HONG KONG–According to the International Labor Organization’s (ILO) conservative estimation there are about 53 million domestic workers worldwide. However, a more accurate figure puts their number at closer to 100 million. Among this uncertain numerical figure, most are women. 41% of all domestic workers are in the Asia Pacific region.
Being one of Asia’s wealthiest locales, there are around 319,325 domestic workers in Hong Kong, comprising 4.4% of the city’s total population. Since opening its doors to domestic workers in the 70s, domestic workers who originate mostly from the Philippines and Indonesia flock to find works in the Asian financial hub. Nevertheless, Hong Kong is anything but an employment opportunity idyll for its domestic workers.
Over the years, the authorities of Hong Kong have come to implement a two-tiered system of minimal wage. While the minimum wage of everyone else is anywhere between $5,760 HK ($746 USD) to $6,240 HK ($800 USD) a month, for domestic workers, the minimum wage is only $ 4,010 HK ($515 USD) per month. To make matters worse, since 2003, Hong Kong has been requiring domestic workers to stay with their employers. The implication of this regulation is that, in addition to the limitless working hours in Hong Kong, domestic workers—living with their employers—without cease, find themselves at their employers’ disposal. Most are only allowed one day off and they work more than 100 hours per week. Furthermore, the meager amount of money they earn in exchange for their physical labor must divided to be sent back home as remittance as well as to pay their work allocation agency. Thus, most also live in penury.
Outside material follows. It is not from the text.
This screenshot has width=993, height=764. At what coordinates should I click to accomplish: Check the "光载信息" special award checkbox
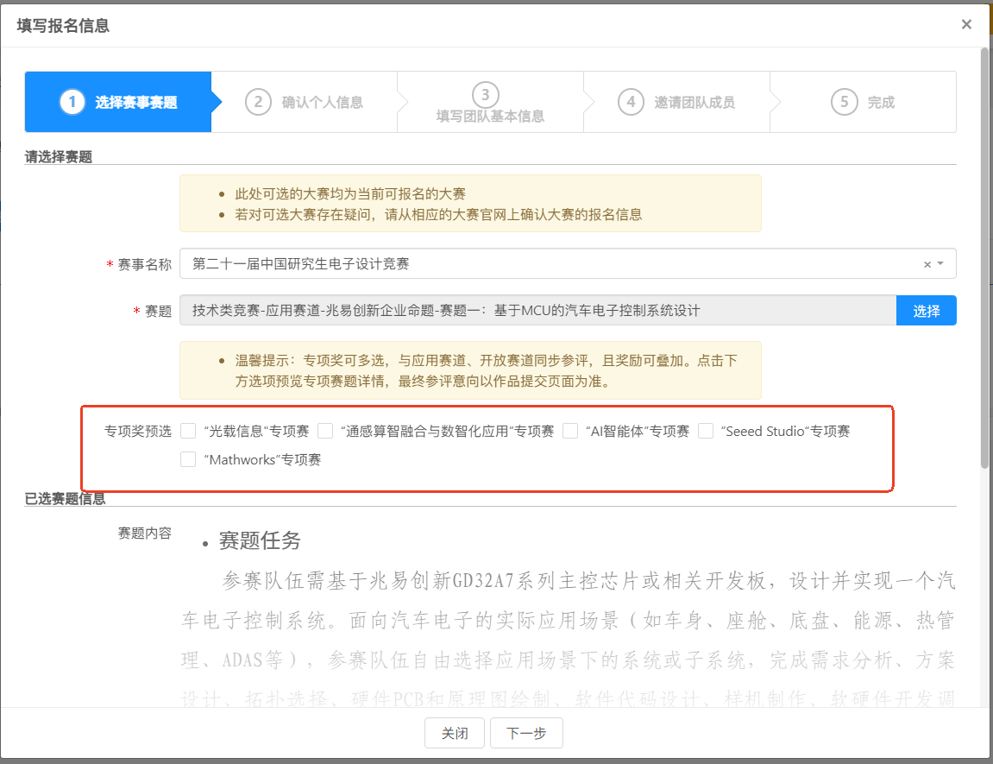point(188,431)
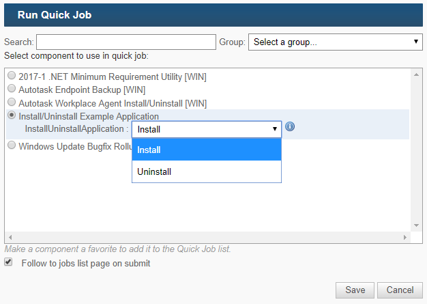Choose Install from the open dropdown list

tap(207, 150)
In addition to the near non-existent labor rights, domestic workers in Hong Kong are also vulnerable to physical abuses. Every year, there are news of physical abuses of domestic workers—also referred to euphemistically in Hong Kong as “helpers”—by their employers. The case of 23-year-old Erwiana Sulistyaningsih from Java, Indonesia, horrifyingly illustrates the ordeals that many domestic workers face.
In January 2014, Sulistyaningsih was hospitalized in Sragen, Indonesia, after having suffered months of torture under the hand of her employer, Law Wan Tung, a 44-year-old mother of two. The 23-year-old was severely burned with an iron and badly injured with a ruler, clothes hangers and a mop. When she was no longer able to work due to her critical injuries, her employer sent her back to Indonesia, “parachuting” her with only about $10 USD.
Unfortunately, Sulistyaningsih’s case is not unique. In September 2013, a couple was arrested for burning their domestic worker with an iron and hitting her with a bike chain. And around the same time that the abuse of the 23-year-old Indonesian took place, a Bangladeshi domestic worker was also abused by her employer—a 58 year old mother of two, who assaulted her by punching her in the head on several occasions, scratching her head with a metal brush and pulling her hair with a bicycle chain. However, the perpetrator was released on bail later during day.
Throughout Asia, domestic workers from poorer countries are under-appreciated and their human dignity depreciated. The case of Hong Kong shows that for some people, those from poorer countries who undertake “dirty jobs” can be dehumanized. In other parts of Asia, domestic workers are underpaid too. In Singapore, the most expensive city in the world, domestic workers only earn $316-$475 USD per month, in Taiwan their wages sit at around $510 USD and in Malaysia the average wage per month is somewhere between $121 and $181.